Mother rested her hand atop Thelli's in a thoughtless gesture of thanks. Behind the panels of his box, the young Prince-Imperial fairly cut open his palms for balling his fists.
She loves me more! he thought.
Yes, the voice agreed, she loves you more.
The Empress spoke with renewed confidence. "There is a world, my Lords, a world concealed, a world of shadow that the Gods cannot see…" She looked from Consul to Consul. "I fear we now walk that world."
A wall of bewildered looks greeted her. Even Pansulla seemed taken aback. Kelmomas almost chirped in glee, so proud was he of his mother.
"And the Hundred?" old Tutmor, the Consul for King Hoga Hogrim of Ce Tydonn croaked, his eyes rimmed with real fear. Alarmed voices clamoured in his wake.
Their Empress graced them all with a sour smile. "The Gods chafe, because like all souls, they call evil what they cannot comprehend."
More astounded silence. Kelmomas found himself squinting in hilarity. Why anyone should fear the Gods was quite beyond him, let alone fools as privileged and powerful as these.
Because they are old and dying, the secret voice whispered.
Pansulla still held the Slot. He now stood directly beneath his Empress.
"So…" he said, looking to the others with a strategically blank face. "So it is true, then? The Gods…"-his gaze wandered-"the almighty Gods… are against us?"
Disaster. It fairly slapped the blood from Mother's painted face. Her lips retreated, the way they always did during such moments, into a thin line.
He offends me… the secret voice cooed. The fat one.
"Now…" she began, only to halt to master the emotion in her voice. " Now… Pansulla, is the time for care. Heretical superstition will be the end of us all. Now is the time to recall the God of Gods and his Prophet."
The threat was clear-enough to trigger another exchange of whispers among the tiered men.
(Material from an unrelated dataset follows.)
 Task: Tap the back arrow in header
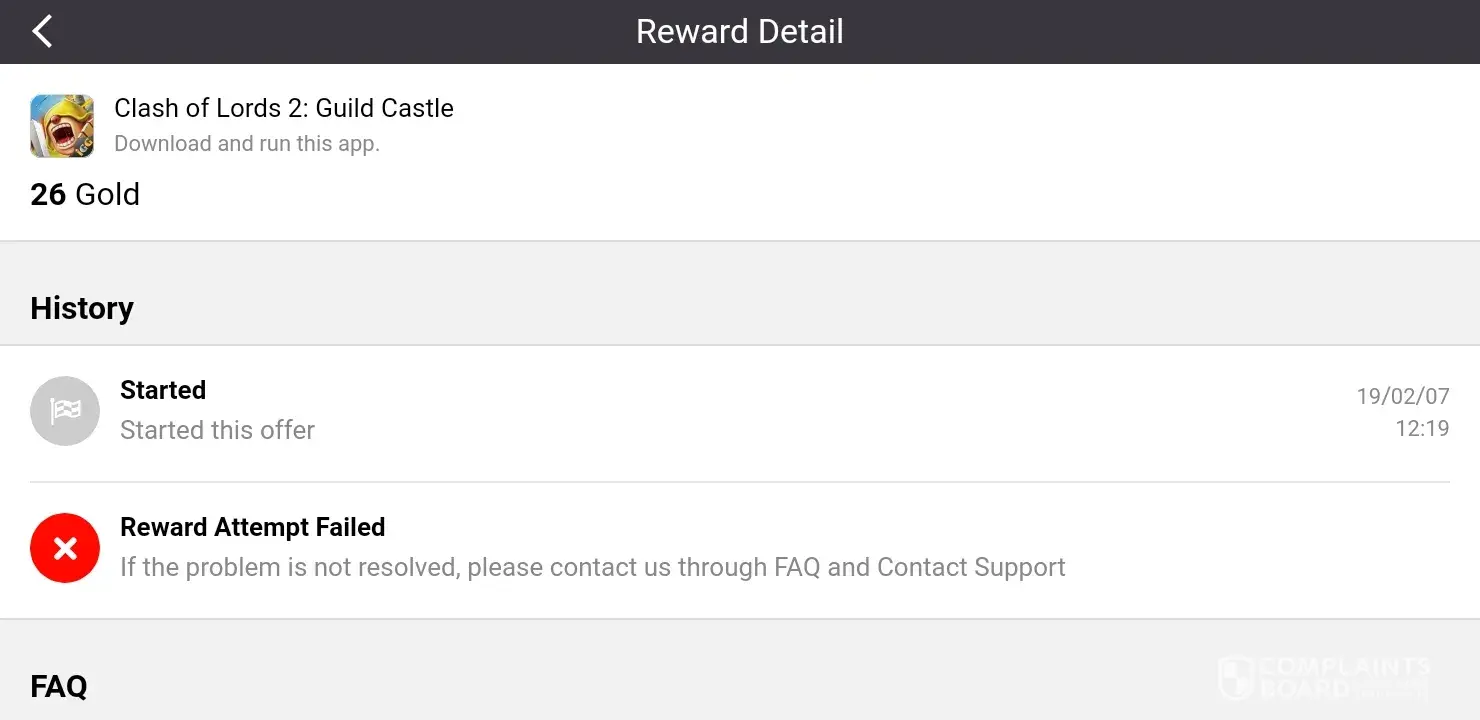click(42, 32)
Smiling with greasy insincerity, Pansulla knelt to the floor, so big and so floridly gowned that he looked more a heap of laundry than a man.
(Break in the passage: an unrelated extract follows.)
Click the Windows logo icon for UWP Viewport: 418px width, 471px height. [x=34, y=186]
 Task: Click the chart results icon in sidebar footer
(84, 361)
"But of course, Holy Empress."
For the slightest instant, his mother's hatred lay plain on her face.
"Courage, Pansulla," she said. "And you too, loyal Tutmor. You must find courage, not in the Hundred, but, as Inri Sejenus and my divine husband have taught, in their sum."
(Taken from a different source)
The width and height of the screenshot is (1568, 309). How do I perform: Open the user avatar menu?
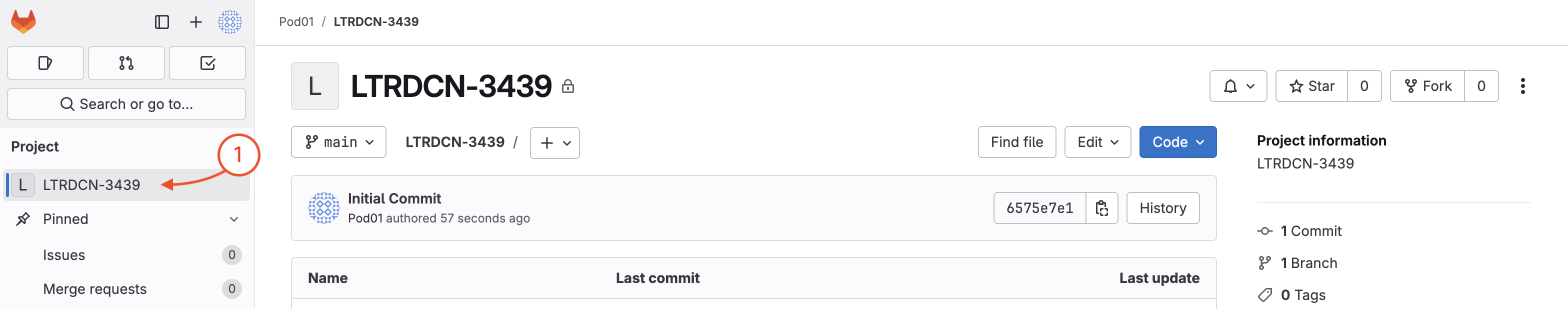(x=230, y=22)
The Nansur Consul struggled back to his feet.
"Indeed, Empress," he said, smoothing his silk robes. " Courage… Of course…" His eyes strayed to the others. "We must remind ourselves that we know better… than the Gods."
Kelmomas grappled with the squeal of joy clawing at his throat. He so loved his mother's fury!
We've never killed someone so fat before.
"Not 'we,' Cutias Pansulla. Not you, and certainly not me. Your Holy Aspect-Emperor. Anasurimbor Kellhus."
The young Prince-Imperial understood what his mother was trying to achieve with these appeals to his father. Always using him as a goad. Always trying to vanish into the might of his name. But he could also see, with a kind of child-cunning, how this undermined her authority.
Once again the obese Consul nodded in jowl-quivering exaggeration. "Ah, yes-yes… When the Cults fail us, we must turn to the Thousand Temples." He glanced up as if to say, How could I be such a fool? He made of a show of turning to Maithanet's vacant seat, then looked to his Empress with mock confusion. "But when can we hope to hear our Holy Shriah's most wise couns-?"